Das Hinspiel zur Champions-League-Qualifikation in Brügge gilt bei Borussia Dortmund als

Der BVB spielt gegen Brügge um Geld und Ehre

13. August 2003, 14:20 Uhr

Das Hinspiel zur Champions-League-Qualifikation in Brügge gilt bei Borussia Dortmund als "Spiel des Jahres" erklärt. Denn neben der sportlichen Reputation geht es für die Westfalen darum, die Finanzlage aufzubessern.

Der eigene Anspruch und eine angespannte Finanzlage verbieten eine sportliche Pleite. Wiedergutmachung für die schlampige Arbeit beim Saisonfinale 2002/03 ist für Borussia Dortmund angesagt. Nicht umsonst sprechen die Westfalen vor dem ersten Auftritt in der Qualifikation zur Champions League beim belgischen Double-Gewinner FC Brügge am heutigen Mittwoch (20.30 Uhr/live in der ARD) vom "Spiel der Saison", der Brasilianer Dede sogar von einer Partie um "Leben und Sterben".

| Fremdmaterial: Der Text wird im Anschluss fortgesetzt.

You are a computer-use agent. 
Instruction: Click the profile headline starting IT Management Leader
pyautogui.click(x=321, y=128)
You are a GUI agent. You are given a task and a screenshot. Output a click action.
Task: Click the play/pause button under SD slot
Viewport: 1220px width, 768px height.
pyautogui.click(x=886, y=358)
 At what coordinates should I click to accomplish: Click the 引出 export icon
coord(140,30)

Cottbus-Schmach wurmt noch immer

"Das hätten wir uns alles sparen können, das 1:1 gegen Cottbus ärgert mich noch immer", wettert Manager Michael Meier in Gedanken an die verspielte direkte Qualifikation am letzten Spieltag (24. Mai) und finanzielle Planungssicherheit. Auch wenn die BVB-Verantwortlichen beteuern, durch den UEFA-Cup die Einnahmeausfälle weitgehend kompensieren zu können, hinterließe das Fehlen im Konzert der ganz Großen einen herben Imageschaden.

Eigentlich könnte der BVB-Coach dem Gastspiel nach dem souveränen 4:0 gegen den VfL Wolfsburg entspannt entgegensehen. Doch der 35-Jährige lässt sich nicht blenden: "Nur eine solche Leistung auf Dauer ist eine wertvolle." Die Mannschaft jedenfalls ist gewillt, eine gute Ausgangsposition für das Heimspiel am 27. August zu erkämpfen. "Obwohl wir auswärts in diesem Jahr noch nicht viel grissen haben", meinte Nationalspieler Christian Wörns.

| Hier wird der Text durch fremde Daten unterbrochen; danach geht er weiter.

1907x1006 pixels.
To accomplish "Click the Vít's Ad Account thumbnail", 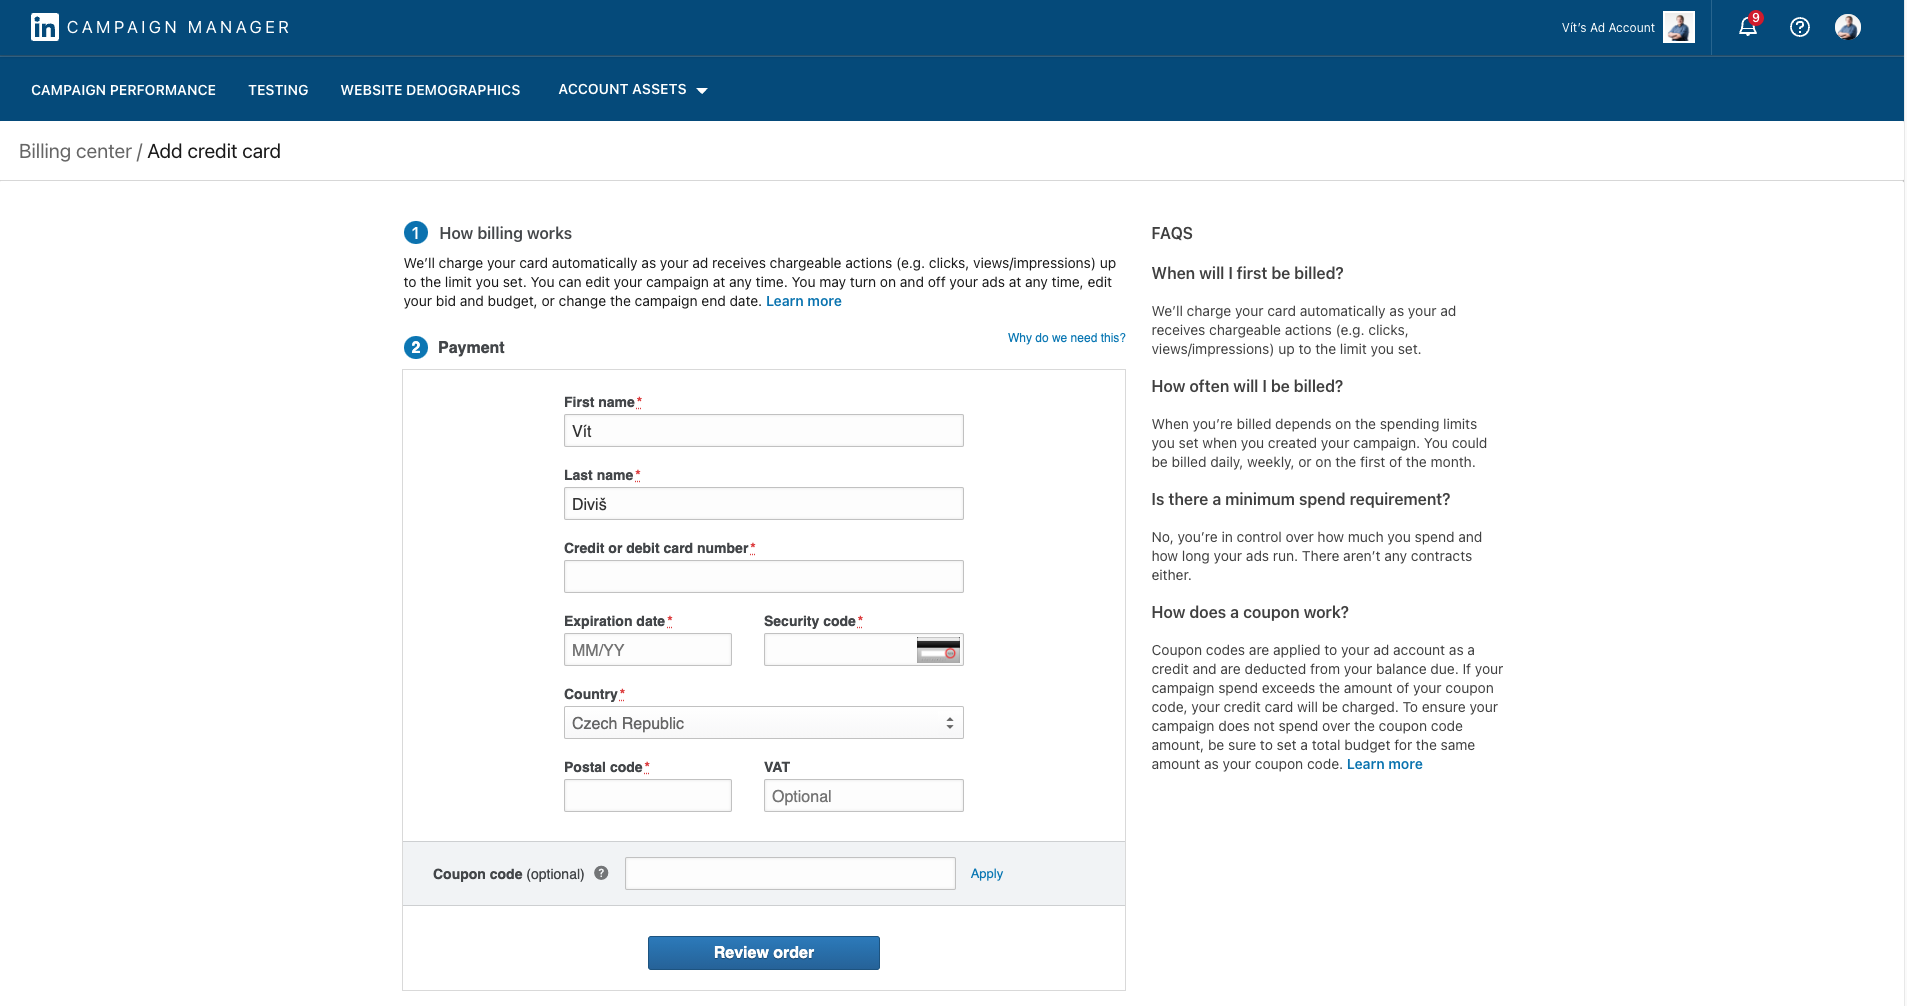I will [1679, 27].
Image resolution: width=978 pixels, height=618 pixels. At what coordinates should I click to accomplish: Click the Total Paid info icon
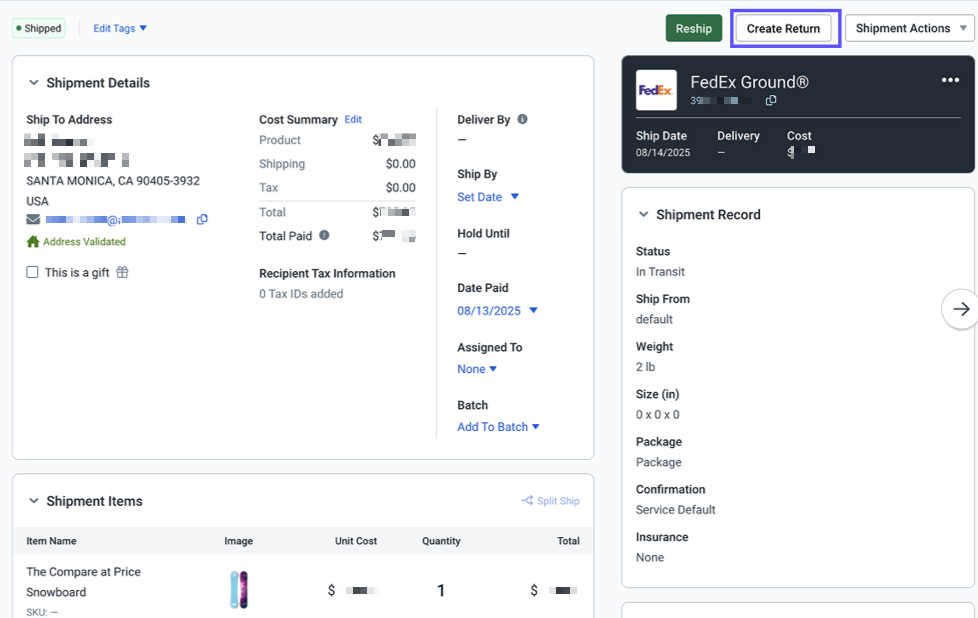[x=324, y=236]
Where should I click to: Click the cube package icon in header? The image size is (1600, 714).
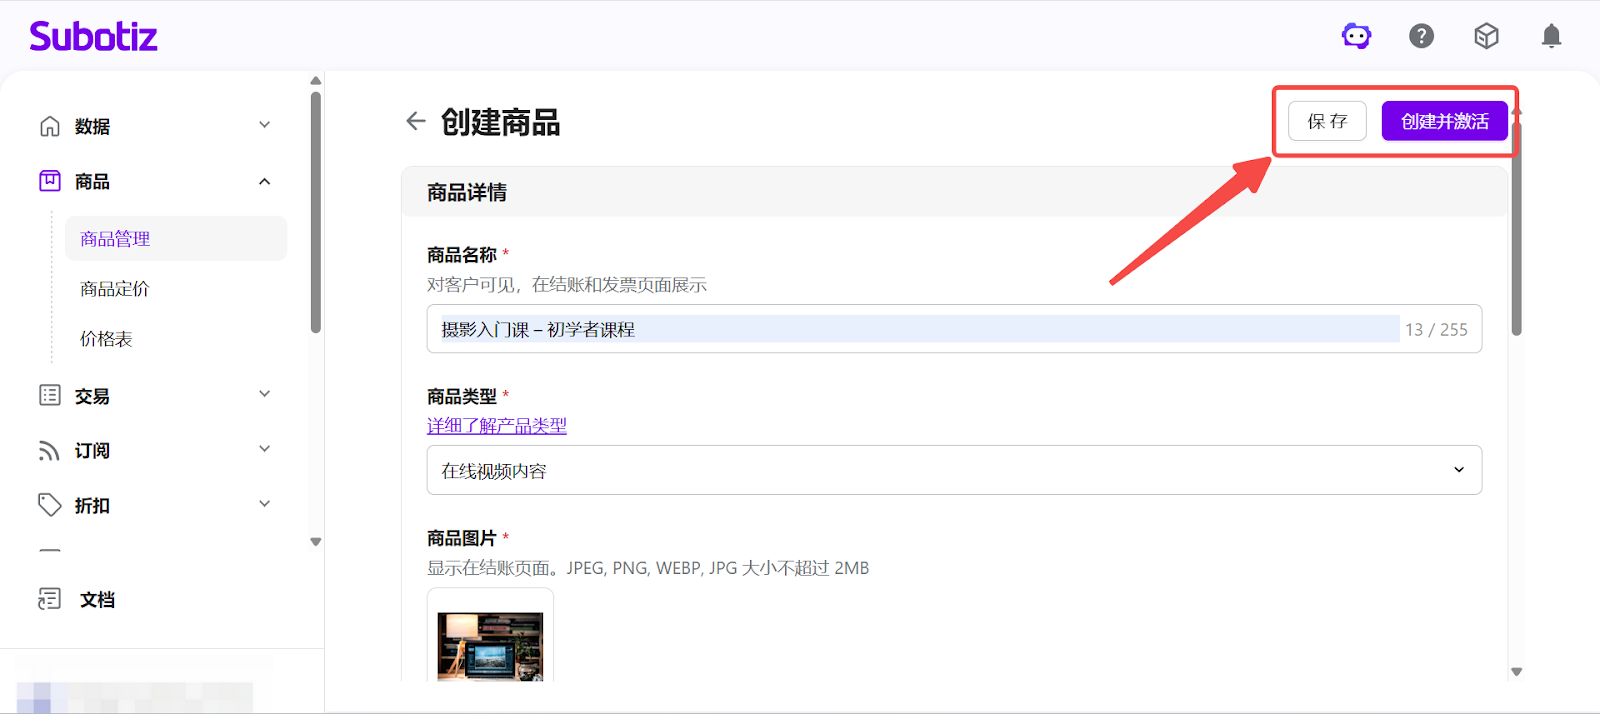point(1486,37)
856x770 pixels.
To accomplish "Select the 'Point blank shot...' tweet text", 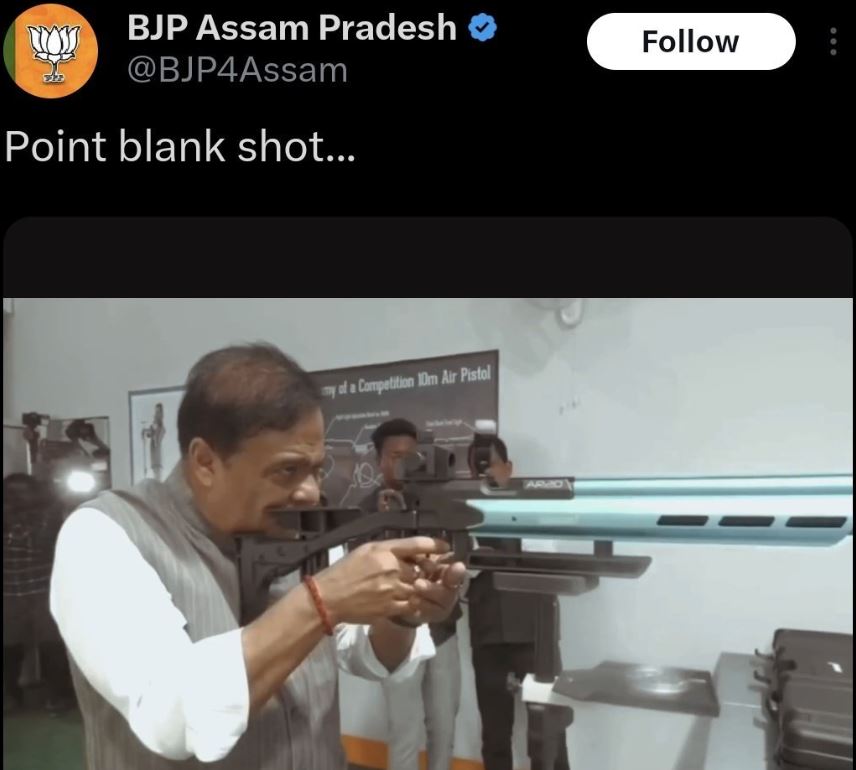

Kehl kehrt ins Team zurück

Sammer wird die Anfangsformation vom vergangenen Samstag vermutlich nur auf einer Position ändern. Der lediglich national bis zum 8. September gesperrte Sebastian Kehl wird für Otto Addo ins Team rücken, weil der Ghanaer nach überstandenem Kreuzbandriss und kräftezehrenden 90 Minuten gegen Wolfsburg pausieren soll.

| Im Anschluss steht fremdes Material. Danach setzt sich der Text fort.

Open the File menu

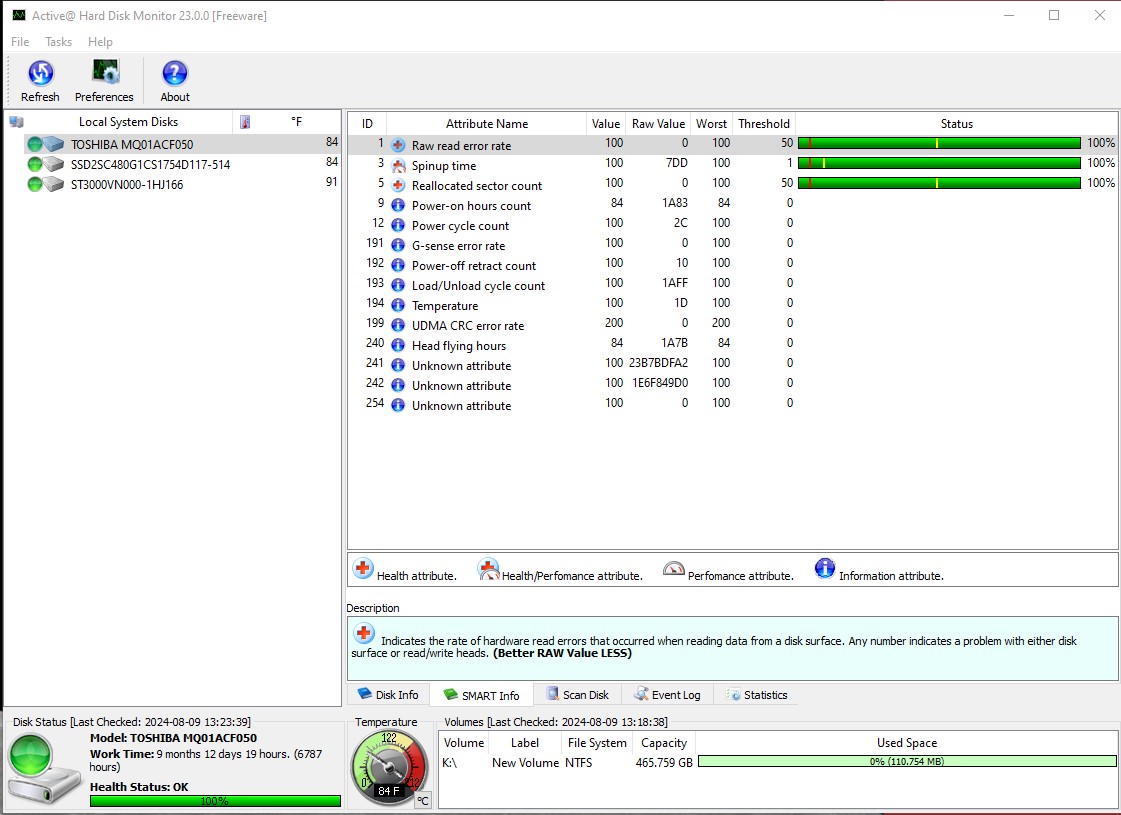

Die "Spione" des BVB sahen am Wochenende einen starken belgischen Titelträger, der dem Gewinn des Supercups in der Meisterschaft ein 1:0 über den letztjährigen Champions-League-Teilnehmer RC Genk folgen ließ. Dennoch backen die Belgier kleine Brötchen. "Es wäre schon ein Wunder, wenn es uns gelingen würde, Dortmund auszuschalten", macht Brügges Torwart-Veteran Dany Verlinden (40) in Understatement. Und Stürmer Gert Verheyen erinnert: "Bundesliga-Klubs haben uns zuletzt kein Glück gebracht."